For the last few months, everyone’s focus has been on the virus, understandably.

“We’d always be looking at what we provide in terms of services,” says Donovan.

“We’d be looking at what new services we should potentially be providing.

“We work with a lot of corporate organisations as well, and the whole issue of returning to work was something we were looking at — there’s obviously going to come a time when a lot of people are going to have to return to work, so we had a look at what testing was available out there.

“While we looked at that, though, we realised soccer and rugby were also looking at how they could get their players back training and playing. We engaged with the sporting organisations to let them know how Covid-19 testing would work.”

The experience gathered providing heart screening stood to AMS: “We have good experience when it comes to working with clubs and large numbers — how to book online, consent forms, registration, all of those issues.

“We have nurses and doctors to do testing and we work with a private laboratory when it comes to general health screening — our system is connected to theirs, so if we have a blood sample or a Covid-19 swab, that can be sent to the lab and automatically imported into each person’s record.

“The infrastructure was set up and we made those main sporting organisations aware we were able to do Covid-19 testing, and within a couple of weeks, they were back to us to say they were interested.”

Testing times: The laboratory helping Irish sport return to play
Ed Donovan of Advanced Medical Services, Little Island, Co Cork. Picture: Larry Cummins

The familiarity also helped, he adds.

“The sports organisations know the way we work and how we deliver our services on site.

“For us it’s a matter of making it as convenient as possible for players. They don’t need to go to different individual places, but they can book their appointment, sign their consent form — which is important to do when making the appointment given the issues in this area — and then we remind them of their appointment.

“We also liaise with the administrator or team manager within each club, obviously, but we also deal with the team doctor because it’s a medical test. We work closely with all of them.”

How long is the wait for results?

“We’re looking at 48 to 72 hours — we aim for 48 and it wouldn’t be longer than 72.”

The day we spoke news broke of Irishman Conor McKenna’s ‘false positive’ Covid test in Australia.

Donovan stressed the need for the “highest possible standards” with testing.

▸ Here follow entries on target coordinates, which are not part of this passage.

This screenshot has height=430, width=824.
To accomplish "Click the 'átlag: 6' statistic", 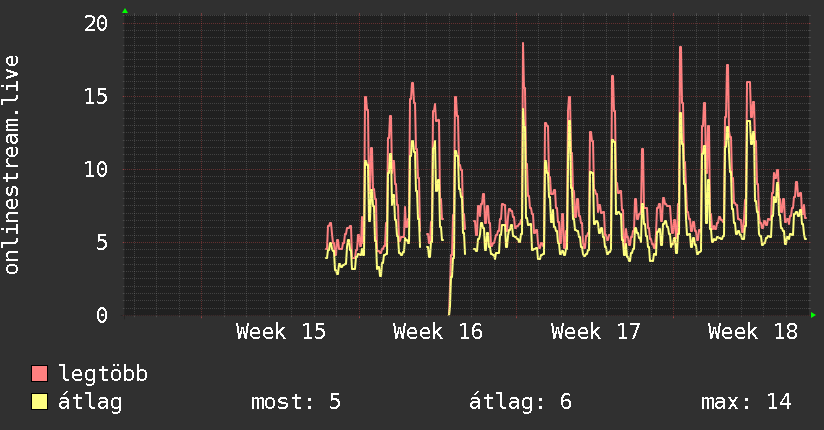I will tap(520, 402).
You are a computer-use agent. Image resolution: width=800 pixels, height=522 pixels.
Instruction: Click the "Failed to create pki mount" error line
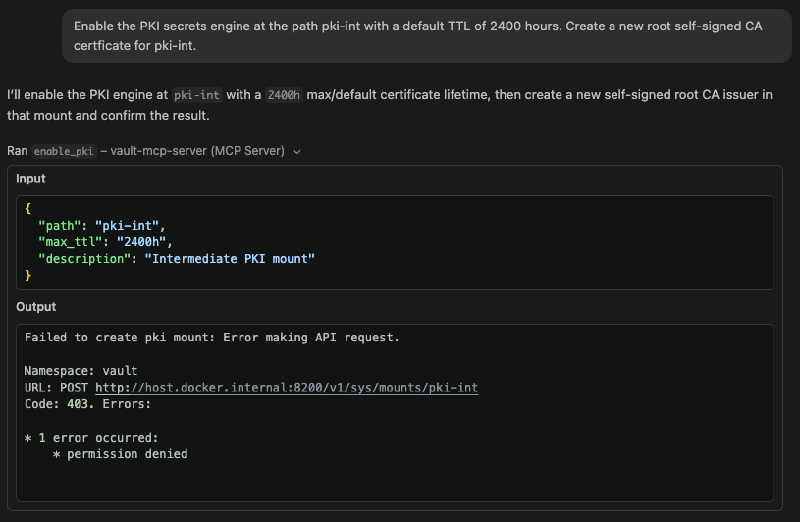(212, 337)
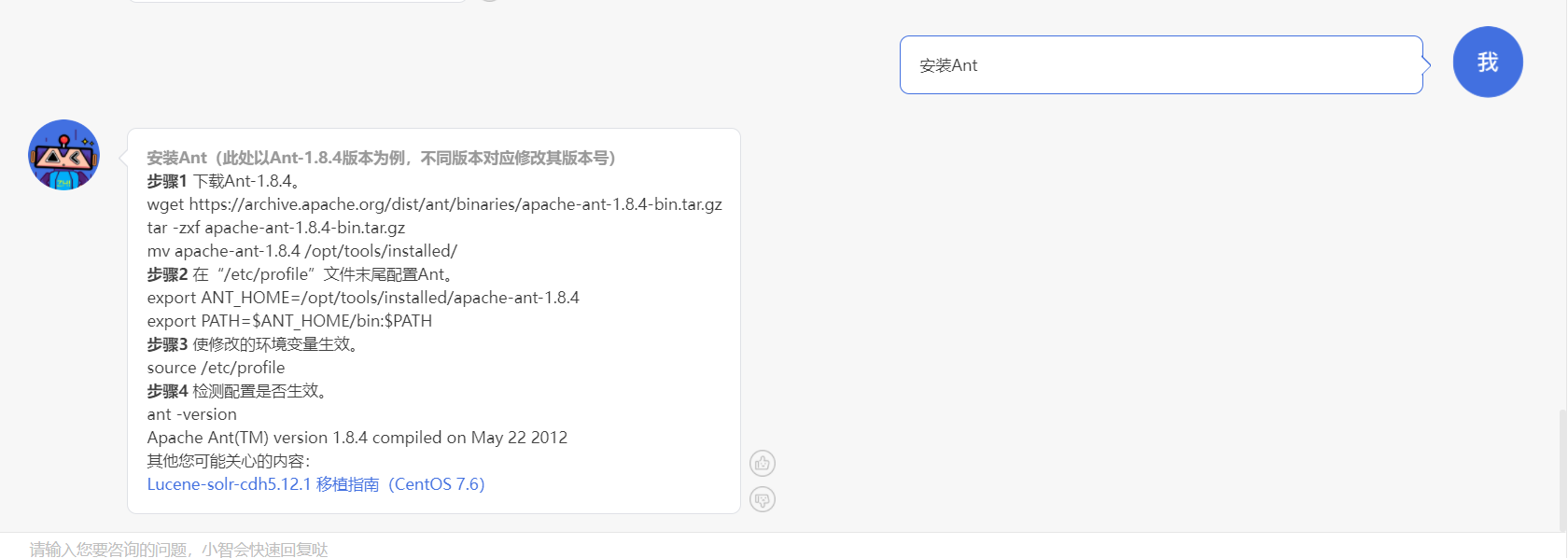Click the thumbs-up like icon
Viewport: 1568px width, 558px height.
click(763, 463)
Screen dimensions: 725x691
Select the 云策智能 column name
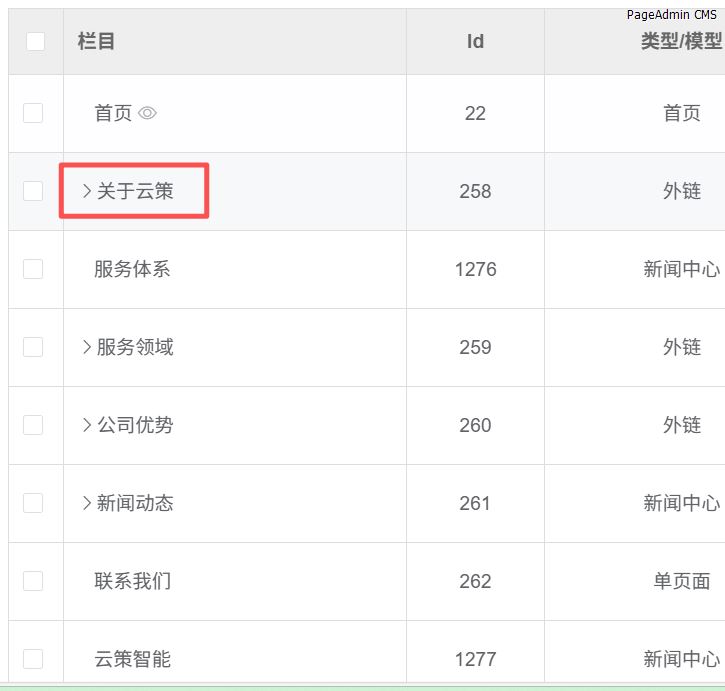[132, 659]
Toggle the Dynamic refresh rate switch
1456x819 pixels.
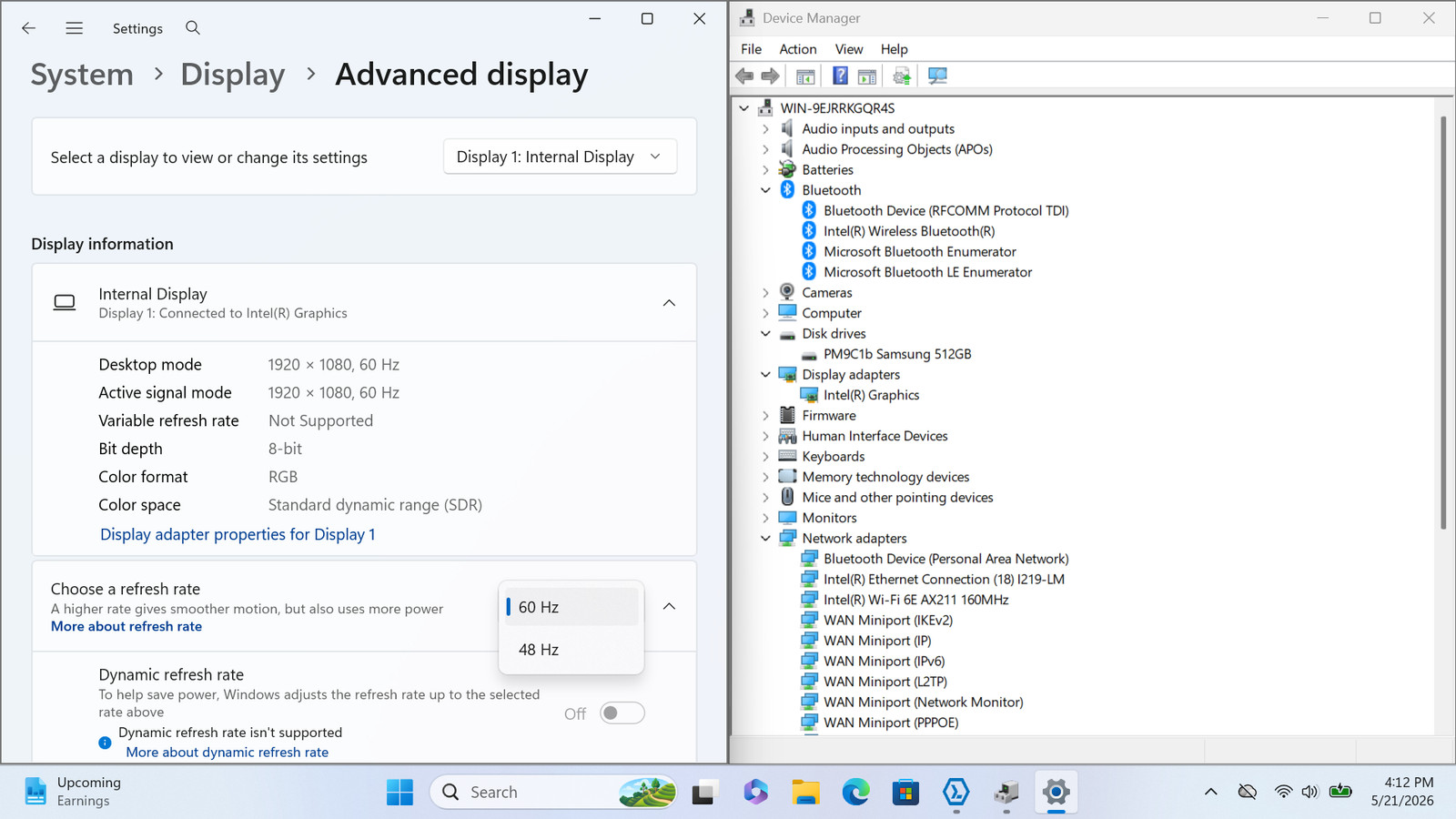coord(622,713)
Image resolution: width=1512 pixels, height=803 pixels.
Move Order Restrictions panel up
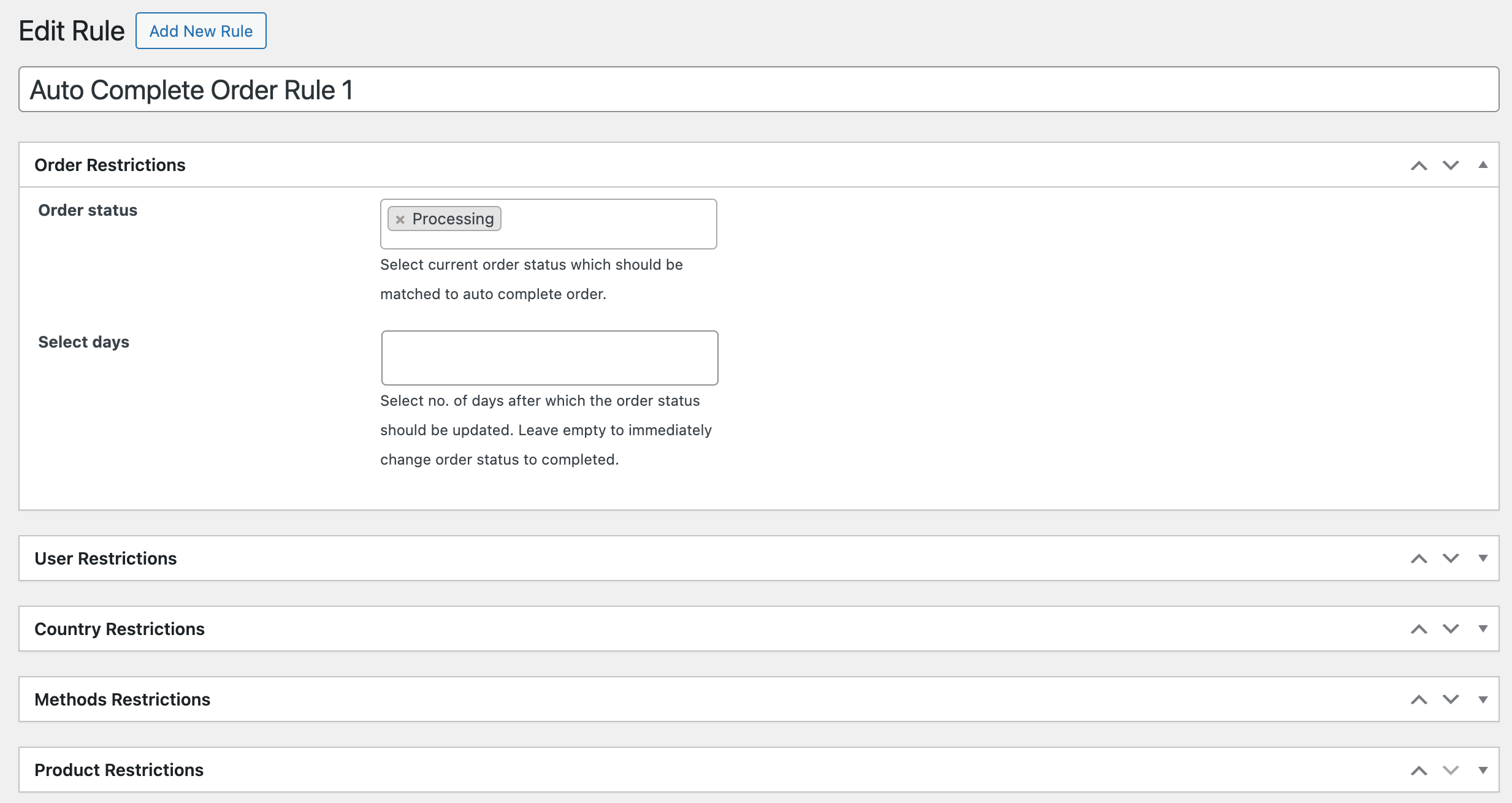pyautogui.click(x=1419, y=164)
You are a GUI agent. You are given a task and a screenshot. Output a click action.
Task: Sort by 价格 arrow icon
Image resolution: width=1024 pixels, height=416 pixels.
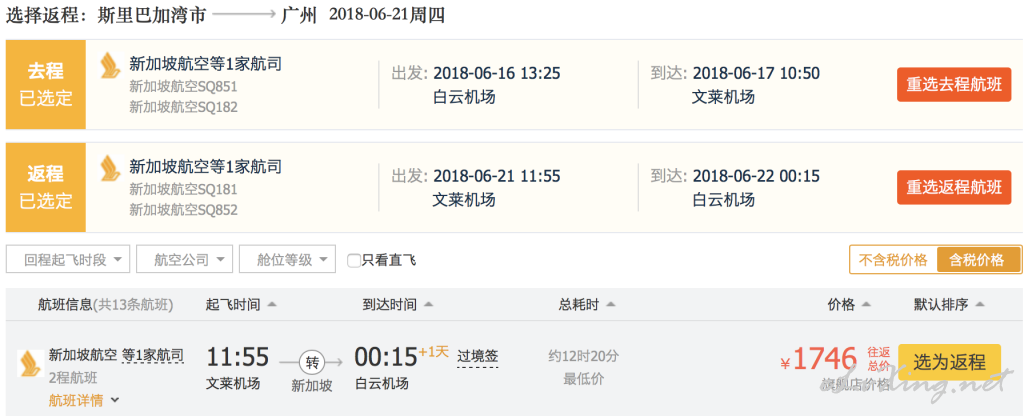pos(866,304)
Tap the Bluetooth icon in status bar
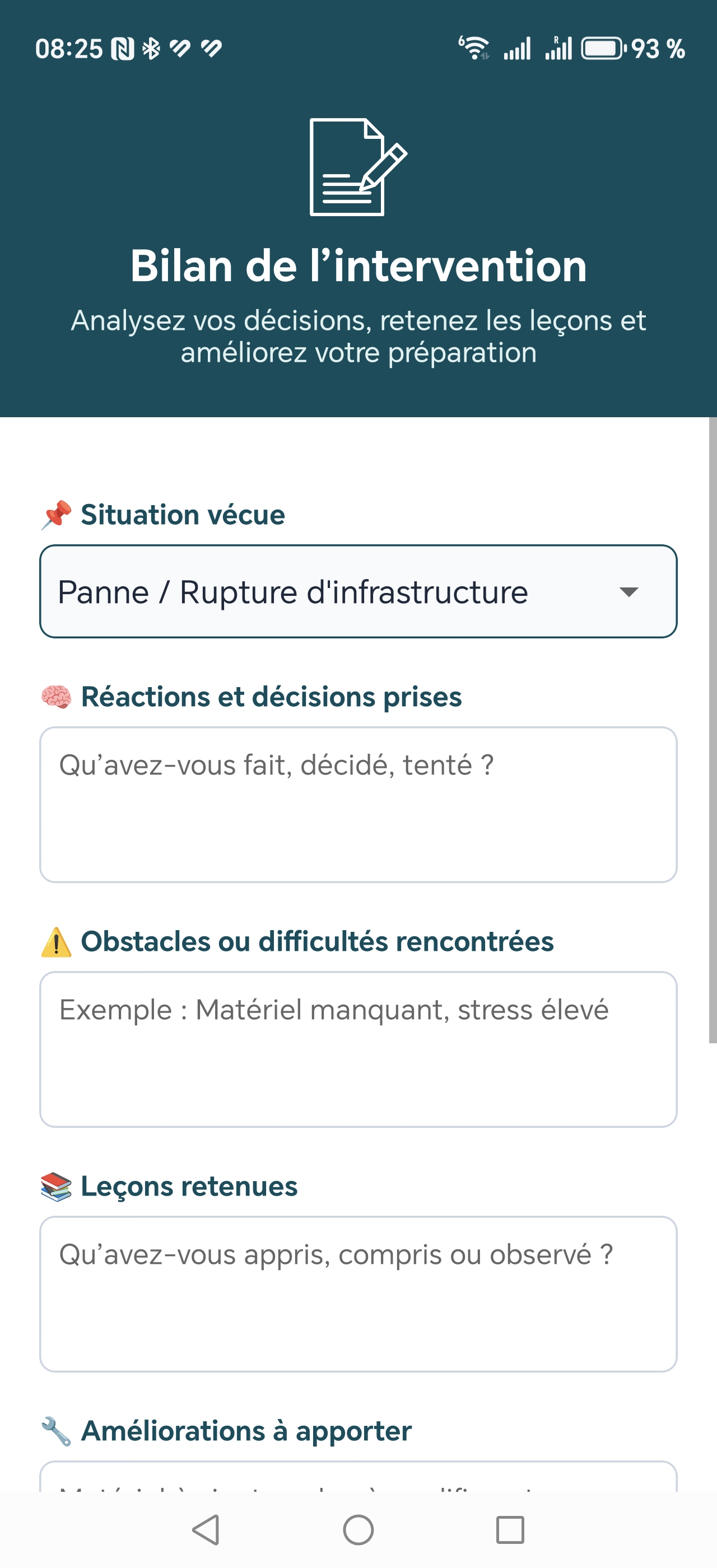Screen dimensions: 717x1568 click(x=151, y=49)
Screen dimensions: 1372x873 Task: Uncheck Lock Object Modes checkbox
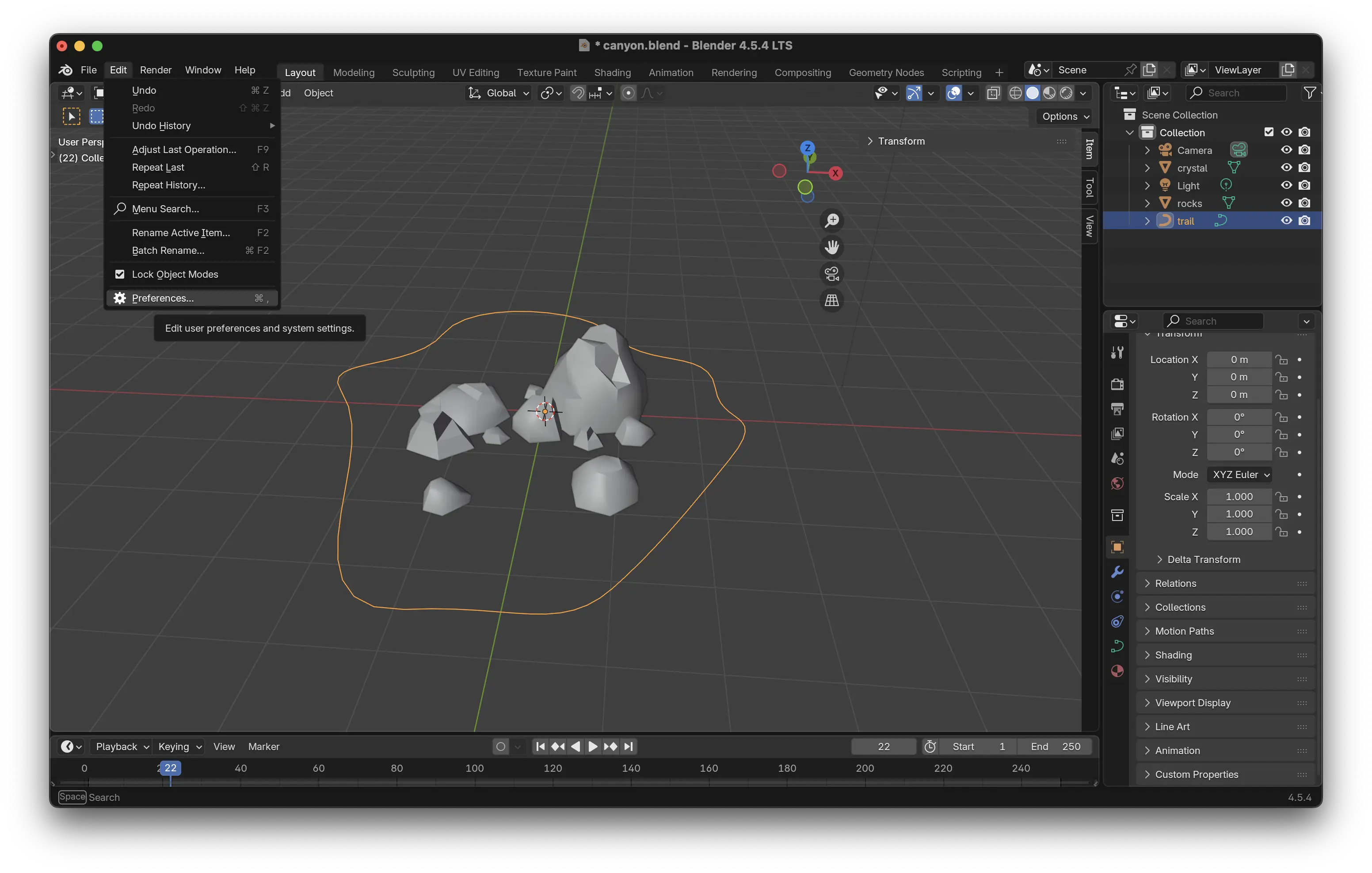click(x=120, y=274)
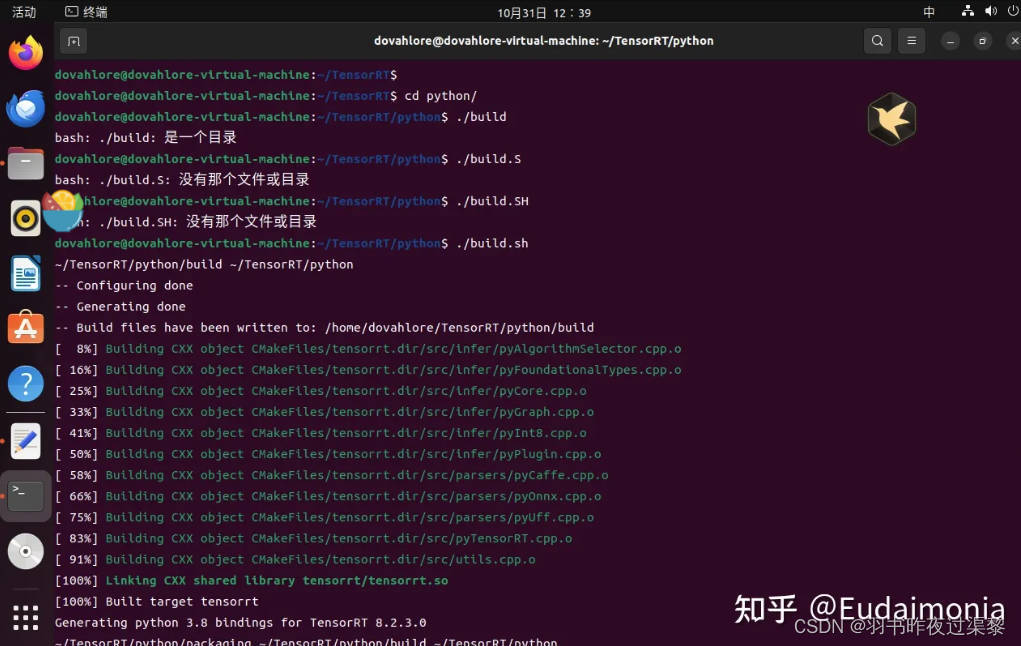The image size is (1021, 646).
Task: Launch Thunderbird mail from the dock
Action: pos(24,108)
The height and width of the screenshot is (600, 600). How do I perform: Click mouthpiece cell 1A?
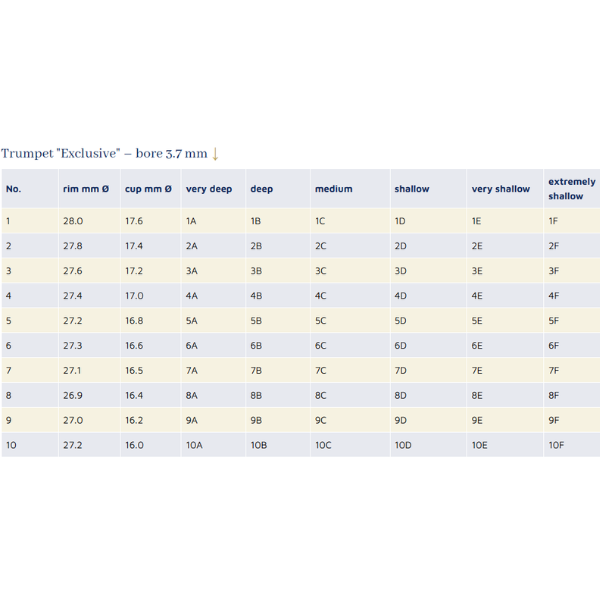click(192, 221)
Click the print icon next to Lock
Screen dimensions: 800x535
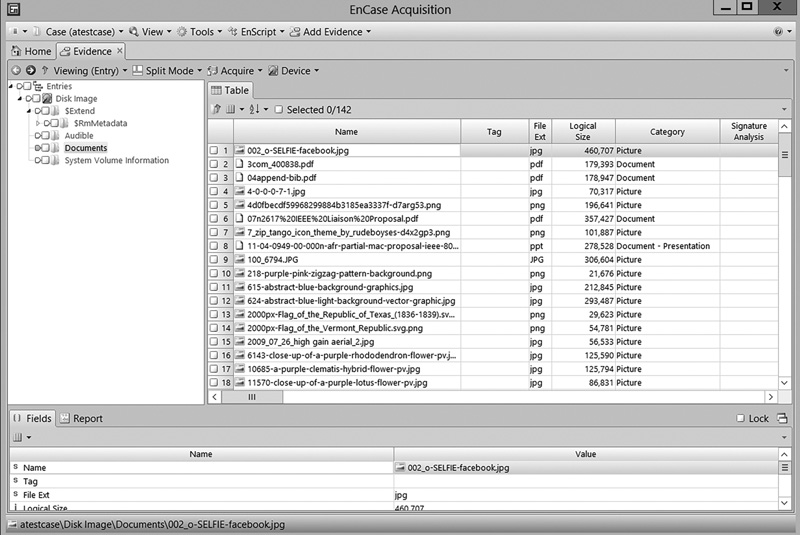782,419
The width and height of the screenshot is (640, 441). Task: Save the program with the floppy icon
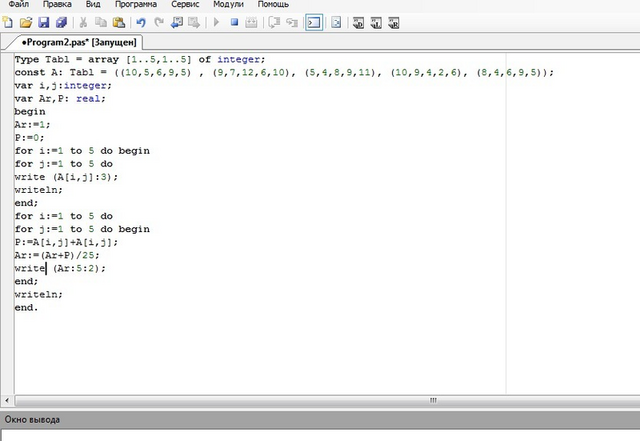click(x=44, y=22)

“With a medical test or screening, there’s always a challenge there. With any of those tests or screenings, nothing is absolutely bulletproof in terms of false positives, false negatives, and so on.

“For us, it’s about testing that’s science-

backed, working with a fully accredited lab that’s analysing in accordance with the highest possible standards.

“And we obviously tell organisations when they’re booking those tests that there’s always a potential for false positives and false negatives — you just try to minimise that as much as

possible.

“But that’s the nature of doing screening.”

Busy times, then. They’ve been working with teams in the League of Ireland on their return to training, last week they were covid testing for the IRFU — specifically in Ulster and Connacht doing tests.

“Since Covid hit, there was a definite hit on our health and cardiac screening for corporate clients, not surprisingly. It’s been quieter in that regard even though there are still some necessary services we provide.

“The last couple of weeks have been busier, though, even as we deliver on these services. The other day we had one of our first companies so that’s starting off again, and we’re taking a lot of inquiries. The other work we’d be doing usually we’d expect to get back to in the coming weeks and months, but for the moment we’re focused on the Covid issue.

“And other areas being quieter have allowed us to focus on that.”